Collected data entries
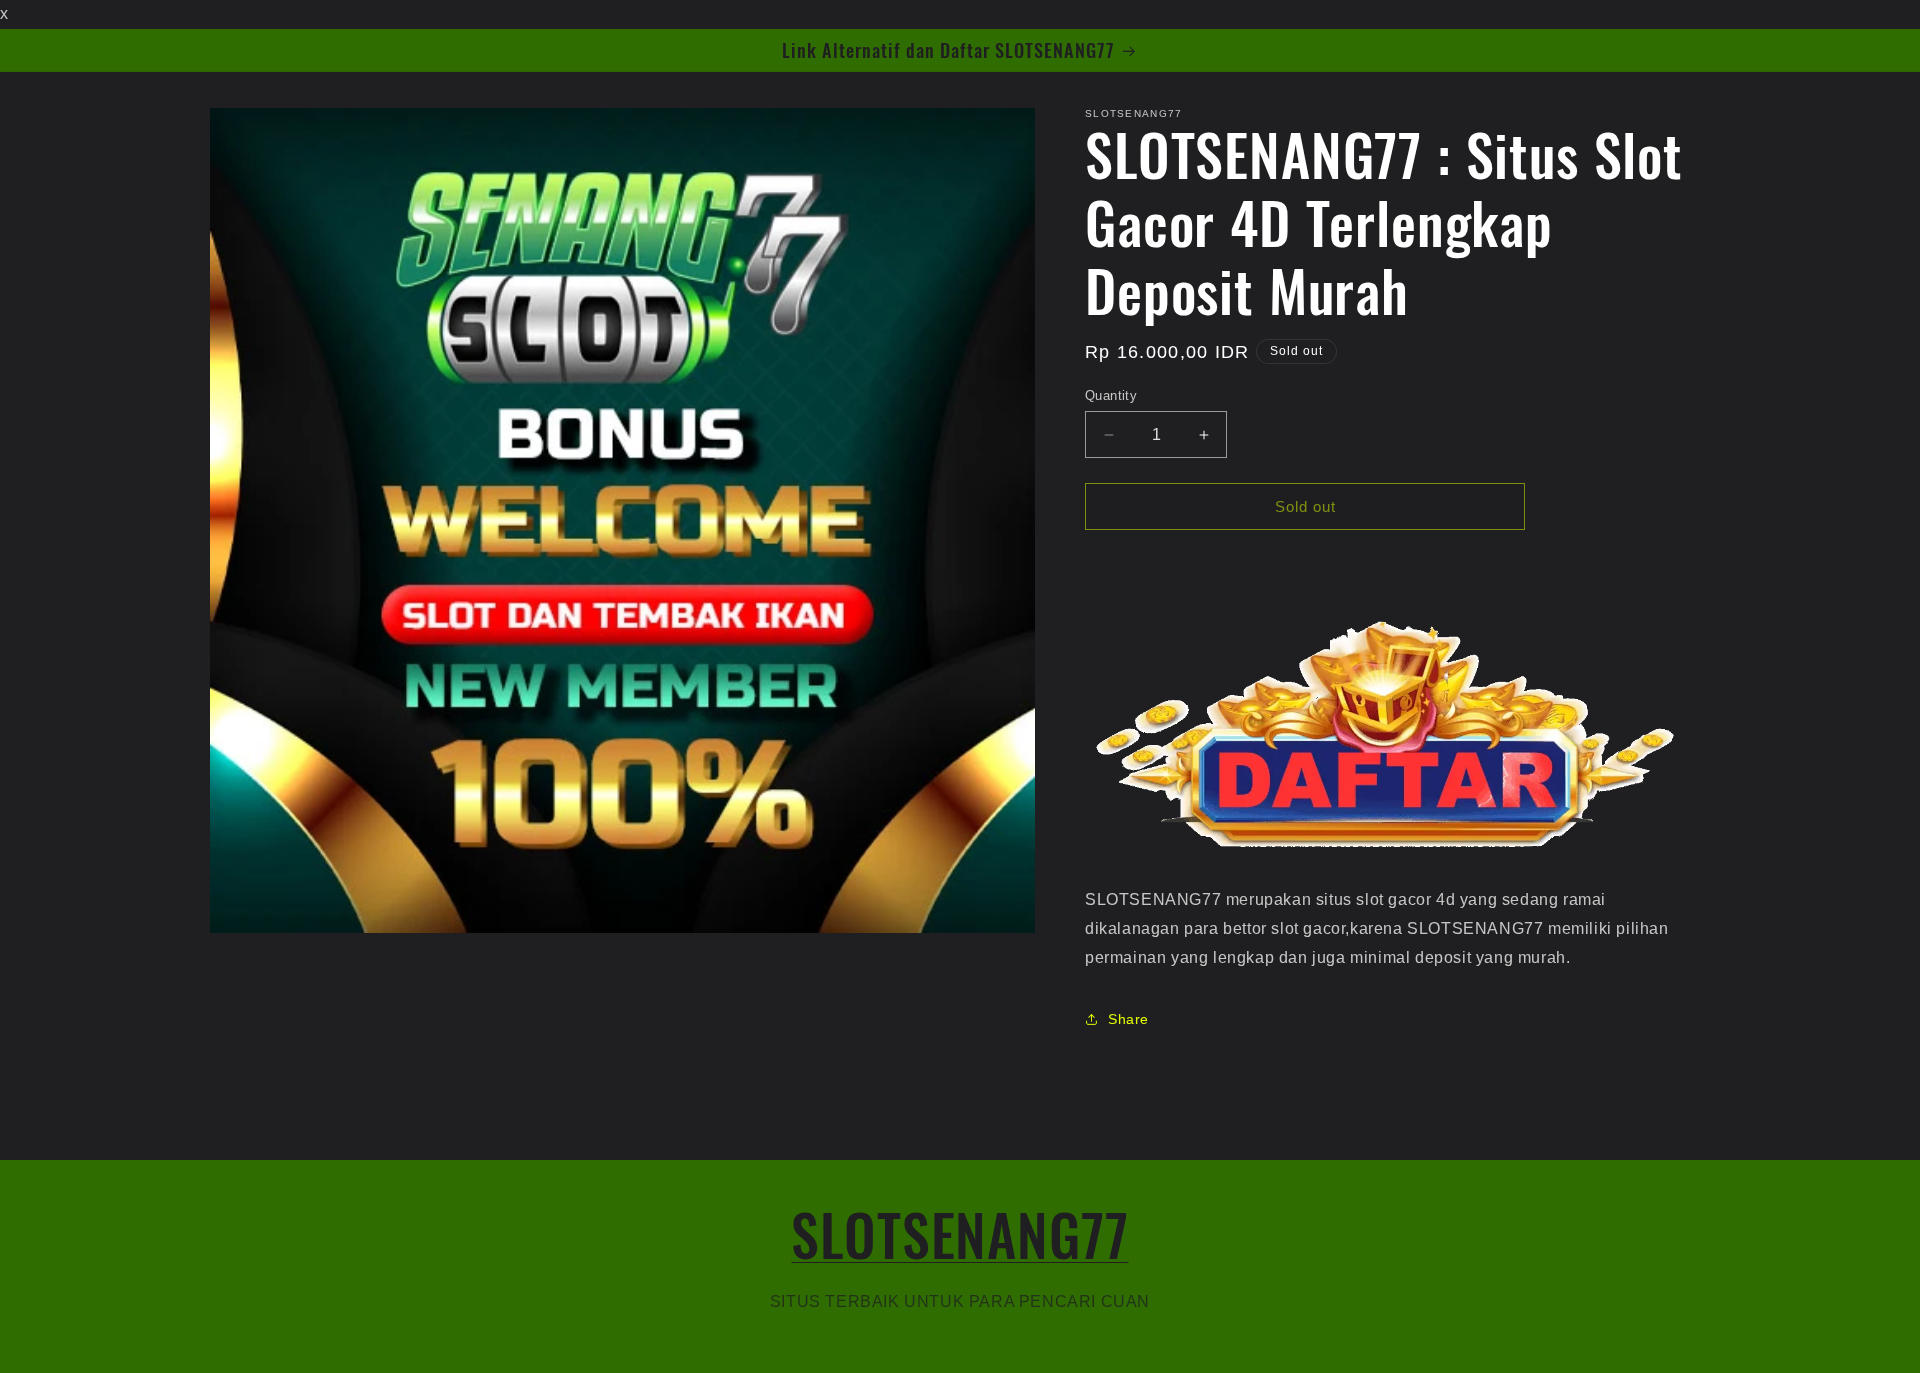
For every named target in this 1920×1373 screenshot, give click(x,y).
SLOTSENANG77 (959, 1233)
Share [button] (1128, 1019)
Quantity (1111, 395)
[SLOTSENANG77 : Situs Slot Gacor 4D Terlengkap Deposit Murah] (1385, 854)
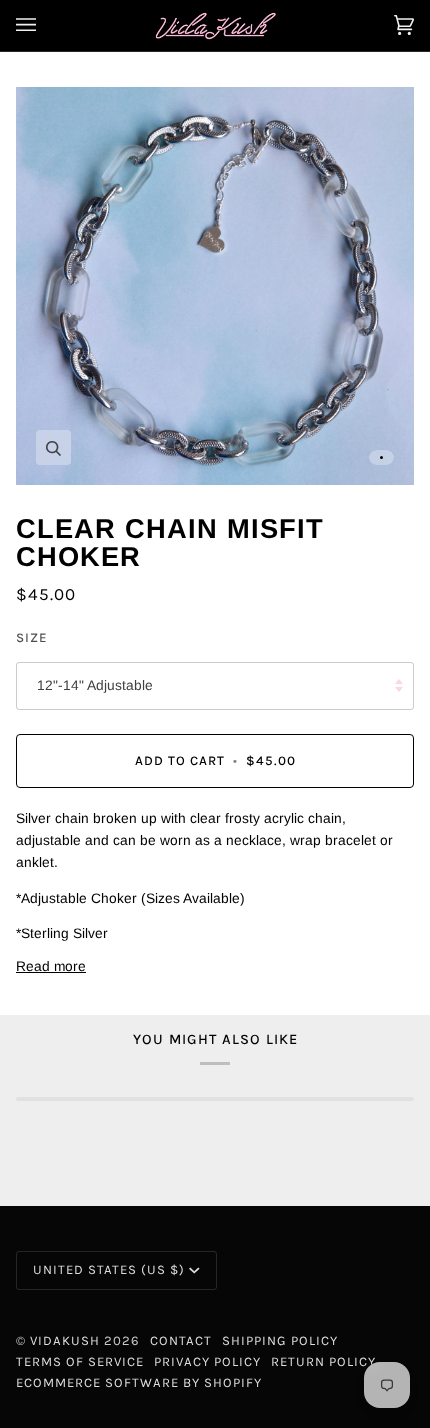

TO DO ▸ Transcribe exactly, and only, the lines from the line with "Share [button] (1128, 1019)" through the last line of the records, inclusive; the pictures do not belong in the copy.

RESPONSE AREA ▸
Share [button] (1128, 1019)
Quantity (1111, 395)
[SLOTSENANG77 : Situs Slot Gacor 4D Terlengkap Deposit Murah] (1385, 854)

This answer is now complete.